As far as direct competition goes, the iPad Air (5th generation) slots in behind the Samsung Galaxy Tab S8 ($699) but ahead of the Galaxy Tab S7 FE ($529), unless you’re looking at the underpowered 5G model of the latter (which we don’t recommend). The Galaxy Tab S8 gets closer than ever to challenging Apple’s tablet dominance with faster charging, but it’s hampered by Android’s poor optimization for larger screens (though this is somewhat resolved with Android 12L), not-so-stellar battery life, and is eons behind on raw performance.

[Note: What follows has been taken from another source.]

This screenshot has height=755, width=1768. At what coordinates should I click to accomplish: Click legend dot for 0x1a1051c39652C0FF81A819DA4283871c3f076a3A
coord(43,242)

The upcoming Google Pixel Tablet is hoping to kick Android tablets up a gear in 2023, but until then Apple’s competition is few and far between at this price point.
The iPad Air (5th generation) is still uncontested as the best sub-flagship tablet you can buy, and possibly the easiest product to recommend from Apple’s entire, behemoth ecosystem. If you’re rocking any pre-2020 iPad and don’t want to go Pro, this is the one to get. Let’s just hope the next Air gets to “tick” off some of those persistent caveats.
Top Apple iPad Air (5th generation) questions and answers
The iPad Air 2 was released in 2014 and has been discontinued. The iPad Air (5th generation) is the latest model iPad Air.
The iPad Air (5th generation) has four speaker grilles but only two stereo speakers (firing from the left). They’re perfectly fine, but sound a little imbalanced when holding the tablet in portrait.
No, the iPad Air (5th generation) does not have Face ID. It has Touch ID biometrics via the power button.